### Problem
Copy, with no pictures, the line that contains "The image size is (1372, 879)." and each line after it down to the end of the entries below, exactly.
Data excerpts START
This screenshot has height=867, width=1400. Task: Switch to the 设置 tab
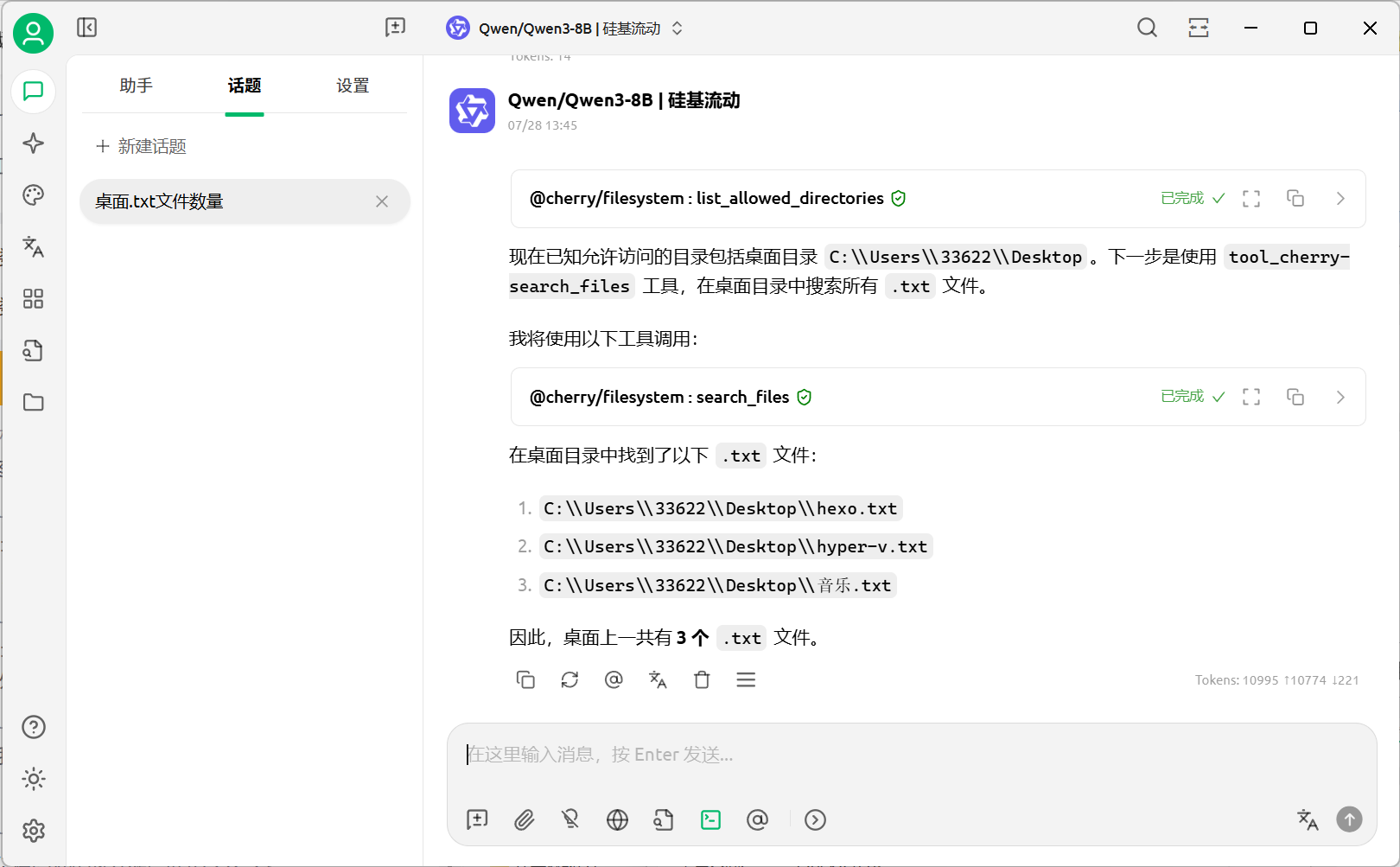(353, 86)
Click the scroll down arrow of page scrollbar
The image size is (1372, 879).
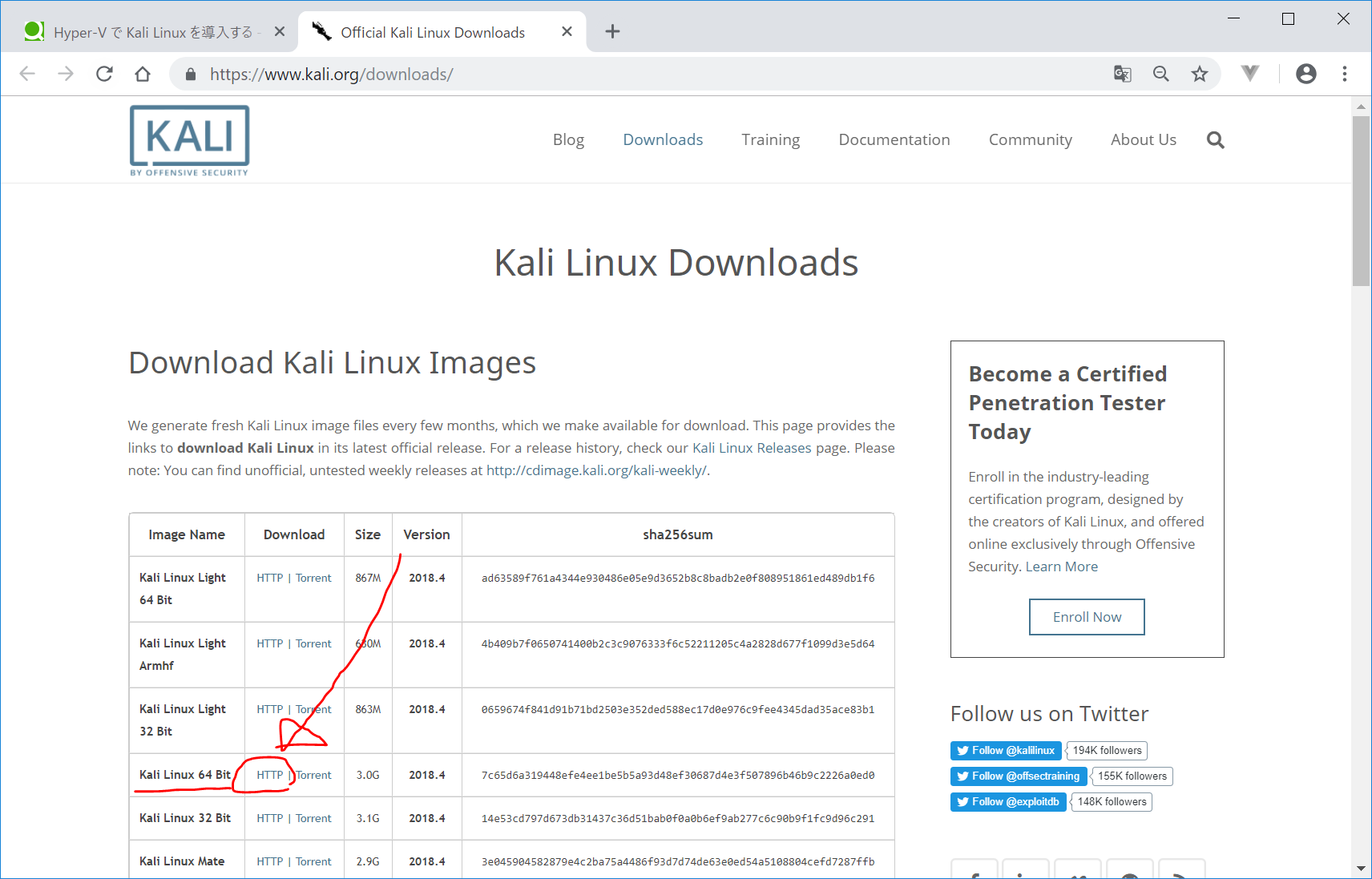click(1361, 869)
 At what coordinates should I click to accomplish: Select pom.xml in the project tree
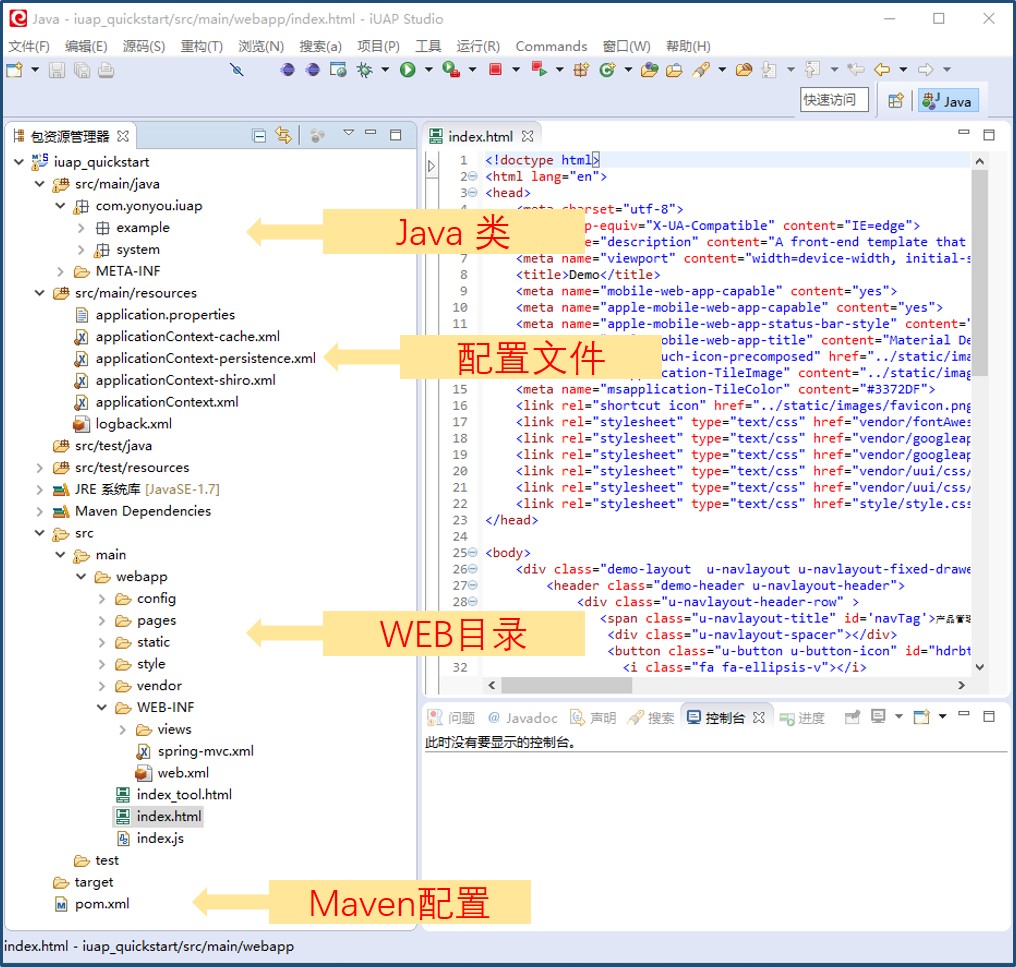click(102, 904)
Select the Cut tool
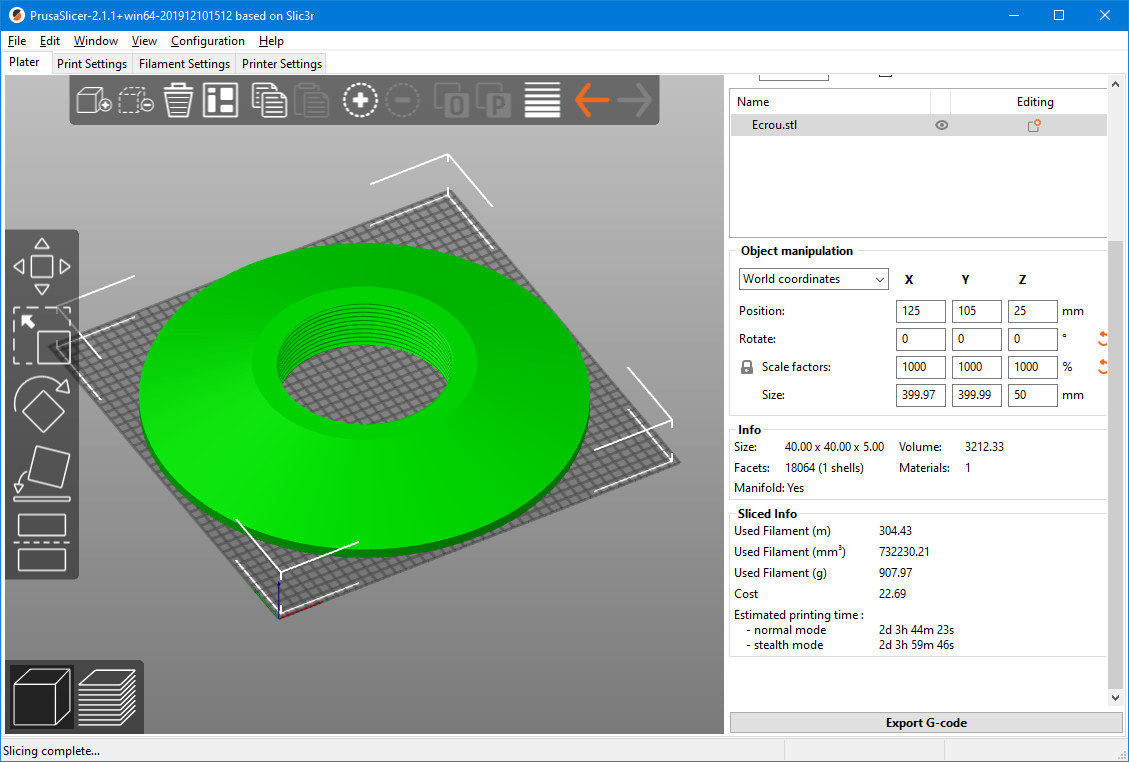The height and width of the screenshot is (762, 1129). [41, 541]
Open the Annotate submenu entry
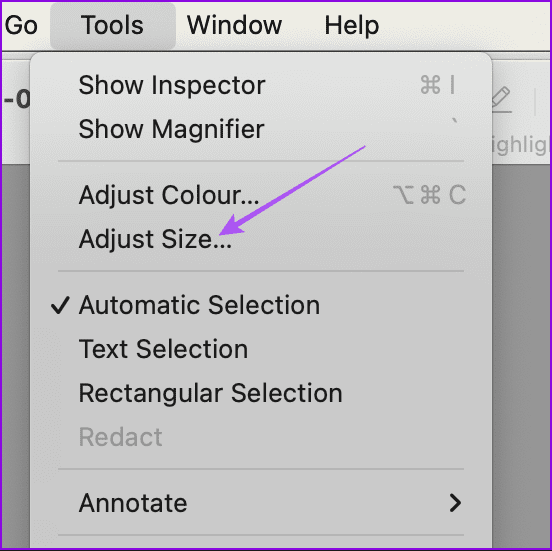The image size is (552, 551). pos(261,503)
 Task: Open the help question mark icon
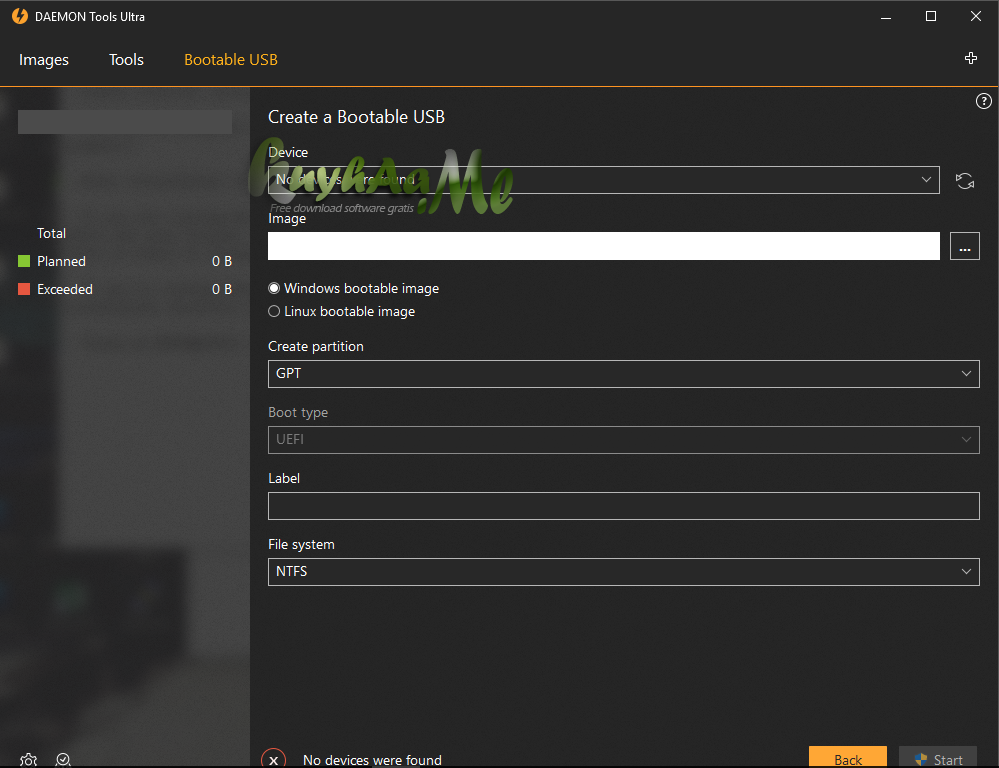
Data excerpts END
### Expected answer
The image size is (1372, 879).
click(1361, 869)
 At what coordinates should I click to accomplish: Select pom.xml in the project tree
click(102, 904)
Select the Cut tool
The height and width of the screenshot is (762, 1129). [41, 541]
Open the Annotate submenu entry
The image size is (552, 551). pos(261,503)
 Task: Open the help question mark icon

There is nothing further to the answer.